- _DATA EXTRACT_
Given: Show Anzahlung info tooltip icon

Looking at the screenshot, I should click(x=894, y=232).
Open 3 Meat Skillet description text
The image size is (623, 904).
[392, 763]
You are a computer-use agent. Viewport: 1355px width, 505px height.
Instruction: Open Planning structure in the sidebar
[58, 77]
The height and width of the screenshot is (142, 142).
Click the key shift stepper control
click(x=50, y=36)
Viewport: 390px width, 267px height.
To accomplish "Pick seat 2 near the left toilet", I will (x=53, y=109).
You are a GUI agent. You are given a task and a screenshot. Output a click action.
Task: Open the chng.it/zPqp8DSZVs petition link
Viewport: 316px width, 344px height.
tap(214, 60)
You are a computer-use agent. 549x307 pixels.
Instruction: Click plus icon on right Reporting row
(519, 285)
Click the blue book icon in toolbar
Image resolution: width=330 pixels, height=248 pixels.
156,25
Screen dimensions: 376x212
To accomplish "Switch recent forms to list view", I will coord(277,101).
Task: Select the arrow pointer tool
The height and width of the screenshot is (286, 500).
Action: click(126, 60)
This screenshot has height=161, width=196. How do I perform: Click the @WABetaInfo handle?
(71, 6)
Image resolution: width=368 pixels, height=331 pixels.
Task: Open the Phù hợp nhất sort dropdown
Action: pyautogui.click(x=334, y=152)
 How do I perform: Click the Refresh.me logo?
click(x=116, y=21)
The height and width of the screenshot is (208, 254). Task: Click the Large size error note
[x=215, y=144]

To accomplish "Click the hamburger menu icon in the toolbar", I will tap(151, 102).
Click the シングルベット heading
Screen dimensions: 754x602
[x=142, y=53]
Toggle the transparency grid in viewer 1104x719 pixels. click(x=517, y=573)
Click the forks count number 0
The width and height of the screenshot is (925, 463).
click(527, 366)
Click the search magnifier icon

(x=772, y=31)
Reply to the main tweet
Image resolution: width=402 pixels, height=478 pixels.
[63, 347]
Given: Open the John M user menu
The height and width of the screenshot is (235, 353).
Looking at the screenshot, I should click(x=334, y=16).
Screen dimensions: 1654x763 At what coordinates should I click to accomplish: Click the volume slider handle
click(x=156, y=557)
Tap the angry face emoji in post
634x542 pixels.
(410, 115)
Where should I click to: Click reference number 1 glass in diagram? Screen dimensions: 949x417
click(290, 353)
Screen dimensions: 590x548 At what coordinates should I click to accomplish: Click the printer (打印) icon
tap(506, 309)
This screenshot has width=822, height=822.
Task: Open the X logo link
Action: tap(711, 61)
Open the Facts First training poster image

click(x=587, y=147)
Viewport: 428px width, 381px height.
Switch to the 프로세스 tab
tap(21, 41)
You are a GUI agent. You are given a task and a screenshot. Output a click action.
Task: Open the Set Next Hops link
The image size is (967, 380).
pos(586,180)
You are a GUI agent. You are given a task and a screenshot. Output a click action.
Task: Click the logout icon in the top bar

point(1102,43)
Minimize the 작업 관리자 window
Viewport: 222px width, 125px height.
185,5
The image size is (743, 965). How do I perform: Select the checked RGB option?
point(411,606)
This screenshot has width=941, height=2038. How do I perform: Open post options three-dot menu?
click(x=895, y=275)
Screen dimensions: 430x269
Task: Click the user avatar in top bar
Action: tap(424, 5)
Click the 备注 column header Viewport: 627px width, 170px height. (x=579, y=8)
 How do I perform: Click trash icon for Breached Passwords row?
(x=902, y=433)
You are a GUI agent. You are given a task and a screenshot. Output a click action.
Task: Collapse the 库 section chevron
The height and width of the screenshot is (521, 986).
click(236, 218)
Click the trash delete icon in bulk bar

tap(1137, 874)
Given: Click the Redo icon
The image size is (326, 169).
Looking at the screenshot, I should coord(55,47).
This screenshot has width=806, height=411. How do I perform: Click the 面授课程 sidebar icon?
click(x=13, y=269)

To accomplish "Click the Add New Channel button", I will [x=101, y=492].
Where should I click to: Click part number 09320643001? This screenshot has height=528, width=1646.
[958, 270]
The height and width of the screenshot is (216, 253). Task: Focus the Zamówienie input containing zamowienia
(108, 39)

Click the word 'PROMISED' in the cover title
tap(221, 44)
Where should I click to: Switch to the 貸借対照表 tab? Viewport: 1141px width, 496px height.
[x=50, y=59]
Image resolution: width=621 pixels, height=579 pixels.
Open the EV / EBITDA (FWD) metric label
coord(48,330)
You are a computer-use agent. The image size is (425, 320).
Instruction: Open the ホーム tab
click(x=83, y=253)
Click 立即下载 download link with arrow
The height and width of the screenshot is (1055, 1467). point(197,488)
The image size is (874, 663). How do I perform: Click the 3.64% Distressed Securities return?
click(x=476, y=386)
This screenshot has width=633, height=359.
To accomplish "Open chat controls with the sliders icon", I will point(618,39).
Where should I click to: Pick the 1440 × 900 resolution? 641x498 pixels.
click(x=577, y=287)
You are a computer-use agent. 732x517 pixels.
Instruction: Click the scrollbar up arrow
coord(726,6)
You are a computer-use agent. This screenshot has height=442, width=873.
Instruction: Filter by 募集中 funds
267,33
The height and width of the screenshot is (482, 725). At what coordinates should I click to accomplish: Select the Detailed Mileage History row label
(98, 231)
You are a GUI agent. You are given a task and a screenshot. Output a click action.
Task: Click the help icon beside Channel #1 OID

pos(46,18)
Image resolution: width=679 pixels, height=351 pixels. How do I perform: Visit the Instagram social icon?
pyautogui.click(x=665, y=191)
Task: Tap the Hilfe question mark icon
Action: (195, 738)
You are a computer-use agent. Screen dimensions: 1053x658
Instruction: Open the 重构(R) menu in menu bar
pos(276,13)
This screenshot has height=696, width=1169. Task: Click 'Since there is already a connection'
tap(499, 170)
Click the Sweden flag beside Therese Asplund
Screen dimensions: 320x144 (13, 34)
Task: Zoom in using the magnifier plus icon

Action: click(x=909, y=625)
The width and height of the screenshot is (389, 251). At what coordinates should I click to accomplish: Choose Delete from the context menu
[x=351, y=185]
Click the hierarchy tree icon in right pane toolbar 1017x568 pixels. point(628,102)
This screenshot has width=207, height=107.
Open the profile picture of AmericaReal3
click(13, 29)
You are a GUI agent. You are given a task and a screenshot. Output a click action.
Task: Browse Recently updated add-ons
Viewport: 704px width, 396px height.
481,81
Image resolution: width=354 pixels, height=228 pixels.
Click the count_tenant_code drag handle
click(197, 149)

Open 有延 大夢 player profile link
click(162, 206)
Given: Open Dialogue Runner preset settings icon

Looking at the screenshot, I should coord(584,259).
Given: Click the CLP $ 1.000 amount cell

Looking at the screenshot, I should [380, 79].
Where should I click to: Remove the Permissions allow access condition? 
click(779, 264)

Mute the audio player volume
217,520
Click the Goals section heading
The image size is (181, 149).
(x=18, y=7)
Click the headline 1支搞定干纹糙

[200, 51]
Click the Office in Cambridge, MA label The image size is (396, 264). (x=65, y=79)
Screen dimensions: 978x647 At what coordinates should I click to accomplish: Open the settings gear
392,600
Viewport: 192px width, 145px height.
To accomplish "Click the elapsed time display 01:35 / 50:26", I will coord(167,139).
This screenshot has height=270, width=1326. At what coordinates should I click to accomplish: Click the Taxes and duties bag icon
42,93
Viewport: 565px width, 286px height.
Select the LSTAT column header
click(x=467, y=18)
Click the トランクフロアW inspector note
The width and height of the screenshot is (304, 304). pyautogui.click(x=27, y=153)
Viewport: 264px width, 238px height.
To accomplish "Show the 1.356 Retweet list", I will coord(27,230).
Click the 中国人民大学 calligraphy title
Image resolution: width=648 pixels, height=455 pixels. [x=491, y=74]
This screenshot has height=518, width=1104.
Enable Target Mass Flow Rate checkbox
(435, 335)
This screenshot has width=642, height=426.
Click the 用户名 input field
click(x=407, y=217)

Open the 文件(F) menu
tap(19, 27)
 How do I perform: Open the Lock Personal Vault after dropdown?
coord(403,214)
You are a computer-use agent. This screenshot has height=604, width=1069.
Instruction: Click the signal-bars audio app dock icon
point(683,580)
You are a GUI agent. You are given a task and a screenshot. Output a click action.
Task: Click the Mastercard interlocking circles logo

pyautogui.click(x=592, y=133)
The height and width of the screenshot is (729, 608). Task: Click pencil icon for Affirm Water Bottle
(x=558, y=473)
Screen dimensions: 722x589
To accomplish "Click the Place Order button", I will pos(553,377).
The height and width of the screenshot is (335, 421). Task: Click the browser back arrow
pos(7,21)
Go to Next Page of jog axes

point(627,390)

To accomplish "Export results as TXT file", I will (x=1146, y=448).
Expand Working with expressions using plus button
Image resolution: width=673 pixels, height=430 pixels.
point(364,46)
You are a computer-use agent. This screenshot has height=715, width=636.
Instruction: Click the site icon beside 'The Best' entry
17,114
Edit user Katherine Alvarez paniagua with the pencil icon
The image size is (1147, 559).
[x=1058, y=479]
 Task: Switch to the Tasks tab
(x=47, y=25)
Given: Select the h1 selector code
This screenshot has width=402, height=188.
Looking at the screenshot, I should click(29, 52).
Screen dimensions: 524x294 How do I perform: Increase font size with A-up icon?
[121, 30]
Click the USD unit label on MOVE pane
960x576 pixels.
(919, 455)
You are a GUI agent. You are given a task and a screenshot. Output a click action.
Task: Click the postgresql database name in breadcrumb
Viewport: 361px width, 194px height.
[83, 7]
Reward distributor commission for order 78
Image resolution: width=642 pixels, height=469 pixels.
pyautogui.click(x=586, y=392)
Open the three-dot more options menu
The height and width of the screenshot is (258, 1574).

- _WHAT THE TASK ASKS_
All that is wanted is an exact copy of the lines above from the one with "Viewport: 192px width, 145px height." through the one with "Screen dimensions: 722x589", with both ends included.

- _SOLUTION_
Viewport: 192px width, 145px height.
To accomplish "Click the elapsed time display 01:35 / 50:26", I will coord(167,139).
This screenshot has height=270, width=1326. At what coordinates should I click to accomplish: Click the Taxes and duties bag icon
42,93
Viewport: 565px width, 286px height.
Select the LSTAT column header
click(x=467, y=18)
Click the トランクフロアW inspector note
The width and height of the screenshot is (304, 304). pyautogui.click(x=27, y=153)
Viewport: 264px width, 238px height.
To accomplish "Show the 1.356 Retweet list", I will coord(27,230).
Click the 中国人民大学 calligraphy title
Image resolution: width=648 pixels, height=455 pixels. [x=491, y=74]
This screenshot has height=518, width=1104.
Enable Target Mass Flow Rate checkbox
(435, 335)
This screenshot has width=642, height=426.
Click the 用户名 input field
click(x=407, y=217)

Open the 文件(F) menu
tap(19, 27)
 How do I perform: Open the Lock Personal Vault after dropdown?
coord(403,214)
You are a computer-use agent. This screenshot has height=604, width=1069.
Instruction: Click the signal-bars audio app dock icon
point(683,580)
You are a GUI agent. You are given a task and a screenshot. Output a click action.
Task: Click the Mastercard interlocking circles logo

pyautogui.click(x=592, y=133)
The height and width of the screenshot is (729, 608). Task: Click pencil icon for Affirm Water Bottle
(x=558, y=473)
Screen dimensions: 722x589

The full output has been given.